But years after the Collapse, this perfect globe was scratched and damaged by the claws of the Darkness. Its shape twisted and tore across its face, telltale signs of the daggers that broke the pearl. And now the hideous satellite was left to drift hopelessly in the gulfs of the Void, left to be nothing more than an outcast for the decades to come.
“We are descending to the Hellmouth now.” A voice ringed throughout the cockpit of the Jumpship, as Pariah simply nodded her head.
“Good,” she replied, “any news from the sensors our precious City has put up?”
The Ghost stopped for a moment, silently preforming its calculations and scans of mechanical objects in the region before it stopped. It seemed to freeze, before it turned its eye back to the pilot of the Jumpship: “There are no detections other than the stray asteroid or Warsat. Curious.”
“Think our ‘friend’ might know a bypass?”
Pariah shifted around in her seat, as she tapped on a digital screen a few times. A series of frequencies were instantly flared, as she began to type in a series of code to start a loop. Pariah smiled from behind her faceplate: the system was an archaic sonar-laser pitch, satellites used after the Collapse to detect and trace any space-bound object that could possibly pose a threat to the City. It was effective, she would give it that, but it was also quite easily manipulated.
“Run a loop of the past five minutes until we get through our little net here,” Pariah said, “don’t want our ‘friends’ in the City to know that we are trying to run past them.”
“Understood.” Her Ghost chirped.
The code that Pariah had typed flashed blue twice on the screen, before it became a solid green colour—a confirmation that it had successfully been sent and received by the sonar net the City had deployed.

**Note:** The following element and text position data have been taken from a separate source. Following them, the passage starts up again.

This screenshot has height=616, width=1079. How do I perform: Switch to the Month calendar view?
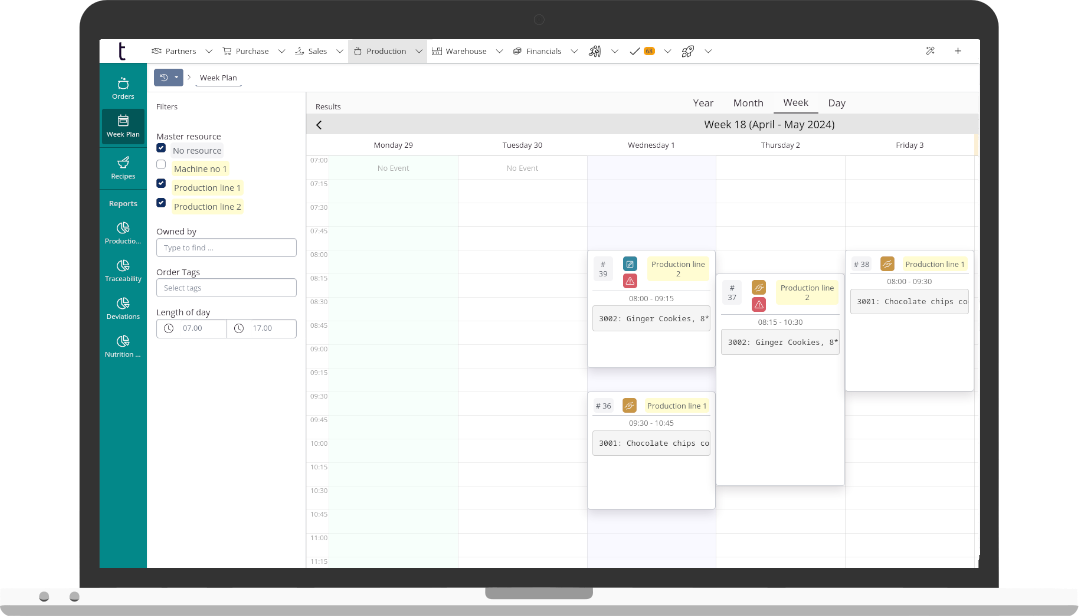tap(748, 102)
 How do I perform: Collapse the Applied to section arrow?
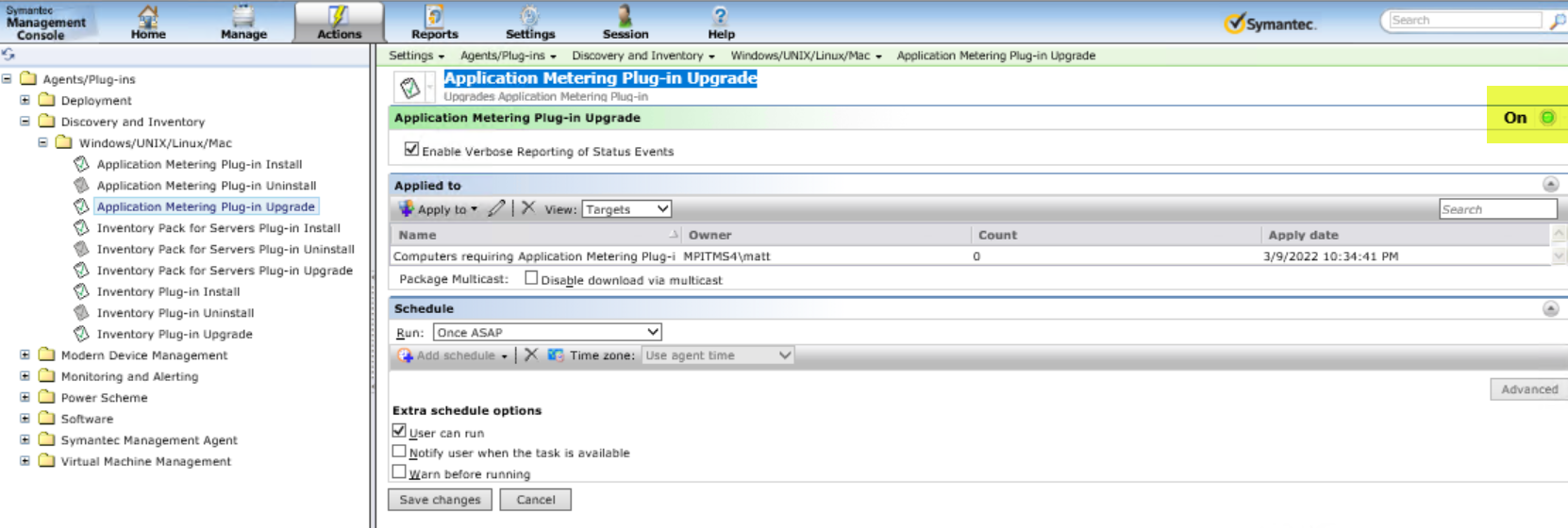coord(1550,185)
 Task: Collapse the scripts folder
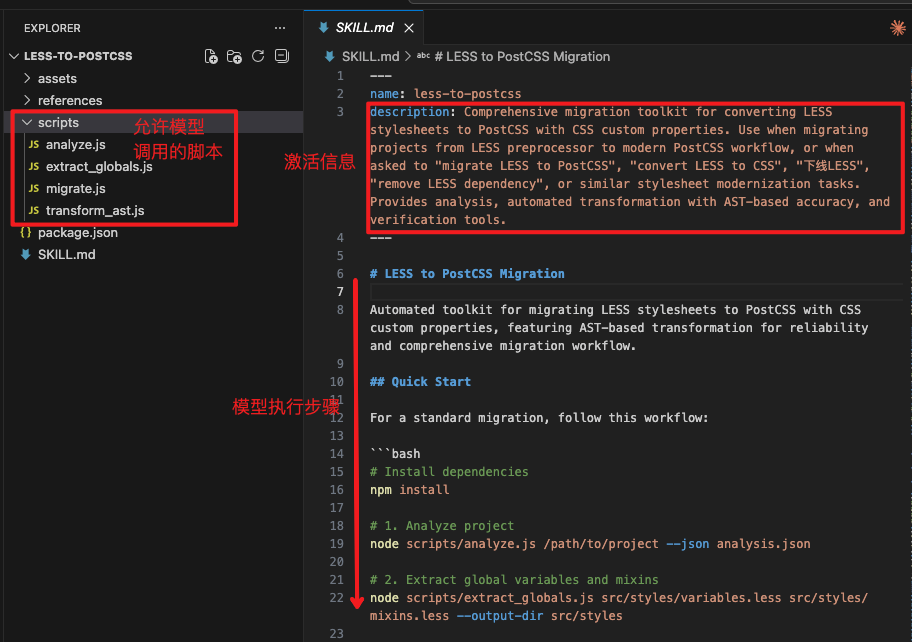(57, 122)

The Huntress then angled her controls over her Jumpship to start a descent down toward the natural satellite of the ocean world, as she glanced over the scarred and torn surface. It became quite clear to Pariah the Luna she was looking at now, was no longer the Luna that she glanced on before. Whatever the Hive had done to the moon, it destroyed the beautiful perfection of the white pearl of the night sky, leaving it a broken shape of its former glory.
Pariah shook her head, snapping her attention back to her current situation before she glanced at her Ghost and asked: “Find any activity at any of the Transmat zones?”
Her Ghost paused for a minute, as it quietly searched the logs of any active transmat site on the planet: “No, there isn’t any activity from what I can tell.”
“Any active NLS drive radiation spikes?”
“Searching… odd, there isn’t.”
Pariah scoffed, “Our quarry is smarter than the average Guardian then.”
“So, if you had to guess where they would be, where would you think they are then?”
This question caused the Huntress to go quiet for a bit, as she tapped her fingers on a series of displays as she pulled up scans and records that came standard with most active patrol sites of the planets or satellites of the Inner Sol. A series of geographic maps of the surface of Luna pulled up, dated to the post-Great Disaster period. Odd that despite having closed all operations to Luna, that the Vanguard Leadership would still want to keep up to date on the terrain of the moon. Her eyes suddenly focused on one tear on the satellite’s surface: the entrance to the Hellmouth.
A series of caverns and low breaks in the surface offered ample cover to hide most Jumpships, while still providing reasonable landing space. If the Huntress had to guess where her ‘friend’ had landed, it would be near one of these locations. Pariah circled the area with her finger, as her Ghost slowly hovered over to the screen to look at it.
“It would make sense I would suppose,” the Ghost replied, “but the tectonic activity?”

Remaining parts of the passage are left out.